Note that if you check, my_array.shape will still return (16,) as reshaped is simply a view on the original data, it hasn't actually changed it. If you want to edit the original object in-place then you can use the resize() method.

You can also transpose an array using the transpose() method which mirrors the array along its diagonal:

In [23]:
my_array.reshape((2, 8)).transpose()
Out[23]:
array([[ 0,  8],
       [ 1,  9],
       [ 2, 10],
       [ 3, 11],
       [ 4, 12],
       [ 5, 13],
       [ 6, 14],
       [ 7, 15]])
In [24]:
my_array.reshape((4,4)).transpose()
Out[24]:
array([[ 0,  4,  8, 12],
       [ 1,  5,  9, 13],
       [ 2,  6, 10, 14],
       [ 3,  7, 11, 15]])

An array puzzle

Using the NumPy documentation, create, in one line, a NumPy array which looks like:

[10,  60,  20,  70,  30,  80,  40,  90,  50, 100]

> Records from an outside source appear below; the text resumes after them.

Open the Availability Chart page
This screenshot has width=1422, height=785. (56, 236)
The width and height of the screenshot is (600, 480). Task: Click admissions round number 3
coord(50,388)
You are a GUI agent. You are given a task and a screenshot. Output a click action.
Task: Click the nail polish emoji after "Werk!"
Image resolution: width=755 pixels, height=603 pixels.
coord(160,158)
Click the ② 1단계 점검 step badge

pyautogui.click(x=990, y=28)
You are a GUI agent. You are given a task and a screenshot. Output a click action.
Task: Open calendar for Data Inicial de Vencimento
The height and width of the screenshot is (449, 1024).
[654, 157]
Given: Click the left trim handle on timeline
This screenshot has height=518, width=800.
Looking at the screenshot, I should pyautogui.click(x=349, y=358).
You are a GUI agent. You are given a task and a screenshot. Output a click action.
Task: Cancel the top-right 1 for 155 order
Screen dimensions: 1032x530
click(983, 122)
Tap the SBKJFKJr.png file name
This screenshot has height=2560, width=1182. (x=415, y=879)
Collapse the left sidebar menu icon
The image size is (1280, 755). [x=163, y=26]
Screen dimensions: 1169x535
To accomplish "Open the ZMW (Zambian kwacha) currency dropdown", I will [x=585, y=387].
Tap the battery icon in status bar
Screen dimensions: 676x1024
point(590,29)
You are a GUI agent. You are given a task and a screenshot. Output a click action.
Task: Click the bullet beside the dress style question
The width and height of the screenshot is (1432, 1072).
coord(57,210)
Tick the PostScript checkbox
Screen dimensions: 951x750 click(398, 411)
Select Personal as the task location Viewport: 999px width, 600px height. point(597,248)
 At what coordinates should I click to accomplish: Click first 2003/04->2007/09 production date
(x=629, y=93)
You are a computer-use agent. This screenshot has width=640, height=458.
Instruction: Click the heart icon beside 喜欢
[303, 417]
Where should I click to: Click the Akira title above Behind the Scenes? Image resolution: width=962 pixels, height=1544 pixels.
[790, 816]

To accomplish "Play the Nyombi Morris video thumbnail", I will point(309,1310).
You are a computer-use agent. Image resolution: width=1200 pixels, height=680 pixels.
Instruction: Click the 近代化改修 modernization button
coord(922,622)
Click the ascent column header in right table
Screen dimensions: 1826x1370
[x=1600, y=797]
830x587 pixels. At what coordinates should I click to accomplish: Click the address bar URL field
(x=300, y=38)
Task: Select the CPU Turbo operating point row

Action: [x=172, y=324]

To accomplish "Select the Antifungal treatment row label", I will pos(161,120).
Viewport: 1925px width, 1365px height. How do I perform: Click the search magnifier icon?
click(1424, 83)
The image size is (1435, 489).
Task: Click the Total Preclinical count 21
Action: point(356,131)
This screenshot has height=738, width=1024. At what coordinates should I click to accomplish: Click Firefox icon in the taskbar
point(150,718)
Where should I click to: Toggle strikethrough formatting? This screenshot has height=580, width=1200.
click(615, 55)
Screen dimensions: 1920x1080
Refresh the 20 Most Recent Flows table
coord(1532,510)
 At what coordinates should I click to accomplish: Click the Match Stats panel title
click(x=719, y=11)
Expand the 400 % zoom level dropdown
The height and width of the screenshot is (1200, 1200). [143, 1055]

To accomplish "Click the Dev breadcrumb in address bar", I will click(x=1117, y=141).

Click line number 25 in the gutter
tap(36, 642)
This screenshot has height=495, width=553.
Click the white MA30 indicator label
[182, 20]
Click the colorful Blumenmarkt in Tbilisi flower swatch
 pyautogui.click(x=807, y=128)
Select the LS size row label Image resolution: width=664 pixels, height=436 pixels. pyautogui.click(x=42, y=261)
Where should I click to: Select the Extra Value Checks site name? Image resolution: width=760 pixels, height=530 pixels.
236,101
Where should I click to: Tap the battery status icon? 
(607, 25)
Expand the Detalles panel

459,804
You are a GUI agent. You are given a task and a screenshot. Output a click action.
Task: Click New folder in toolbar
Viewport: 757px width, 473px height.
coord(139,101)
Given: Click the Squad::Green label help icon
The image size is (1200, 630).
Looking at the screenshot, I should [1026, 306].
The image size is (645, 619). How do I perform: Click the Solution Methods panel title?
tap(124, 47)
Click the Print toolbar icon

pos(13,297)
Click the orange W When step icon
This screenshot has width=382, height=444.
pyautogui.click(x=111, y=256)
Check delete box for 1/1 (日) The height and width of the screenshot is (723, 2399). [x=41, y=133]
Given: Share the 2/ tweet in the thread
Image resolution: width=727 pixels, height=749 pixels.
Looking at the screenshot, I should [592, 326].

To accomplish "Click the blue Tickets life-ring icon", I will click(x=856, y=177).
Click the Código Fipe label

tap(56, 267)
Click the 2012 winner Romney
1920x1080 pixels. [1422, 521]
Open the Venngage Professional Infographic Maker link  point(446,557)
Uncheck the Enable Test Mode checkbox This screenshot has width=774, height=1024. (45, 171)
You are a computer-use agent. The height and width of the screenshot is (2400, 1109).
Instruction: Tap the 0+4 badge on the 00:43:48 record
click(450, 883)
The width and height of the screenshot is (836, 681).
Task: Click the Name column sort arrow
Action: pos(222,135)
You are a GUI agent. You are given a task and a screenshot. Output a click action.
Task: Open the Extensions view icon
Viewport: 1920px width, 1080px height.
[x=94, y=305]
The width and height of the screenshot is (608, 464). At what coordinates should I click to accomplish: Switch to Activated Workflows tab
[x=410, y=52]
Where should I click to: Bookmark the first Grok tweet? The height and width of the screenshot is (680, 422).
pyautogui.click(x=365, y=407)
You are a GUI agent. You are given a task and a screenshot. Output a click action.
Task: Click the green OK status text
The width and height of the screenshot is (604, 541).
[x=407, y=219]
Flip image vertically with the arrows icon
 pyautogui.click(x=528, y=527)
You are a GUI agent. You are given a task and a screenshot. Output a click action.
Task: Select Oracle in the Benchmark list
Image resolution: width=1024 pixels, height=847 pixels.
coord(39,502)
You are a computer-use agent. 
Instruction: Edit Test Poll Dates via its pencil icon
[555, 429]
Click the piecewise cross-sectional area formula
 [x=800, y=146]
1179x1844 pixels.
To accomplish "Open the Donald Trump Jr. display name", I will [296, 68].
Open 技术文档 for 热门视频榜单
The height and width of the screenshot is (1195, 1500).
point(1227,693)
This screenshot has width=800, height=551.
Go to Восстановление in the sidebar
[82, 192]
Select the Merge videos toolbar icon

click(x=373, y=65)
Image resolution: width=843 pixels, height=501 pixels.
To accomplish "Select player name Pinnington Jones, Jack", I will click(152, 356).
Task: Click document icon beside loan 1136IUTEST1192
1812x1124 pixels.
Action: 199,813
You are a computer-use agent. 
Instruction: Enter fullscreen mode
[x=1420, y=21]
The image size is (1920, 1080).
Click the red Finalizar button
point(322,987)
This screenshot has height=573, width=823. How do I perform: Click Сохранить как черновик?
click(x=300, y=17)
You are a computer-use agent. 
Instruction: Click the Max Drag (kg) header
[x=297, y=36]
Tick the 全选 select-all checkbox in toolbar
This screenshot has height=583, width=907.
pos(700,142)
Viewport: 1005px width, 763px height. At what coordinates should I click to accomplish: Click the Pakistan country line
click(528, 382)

Hint: you might need to use transpose(), reshape() and arange() as well as other functions from the "Shape manipulation" section of the documentation. Can you find a method which uses fewer than 4 function calls?

Solution

Key Points

  • np.array can convert Python lists to NumPy arrays.
  • NumPy gives many functions for initialising arrays, like arange, linspace, ones and zeros.
  • NumPy arrays can be reshaped and resized using the reshape and resize functions.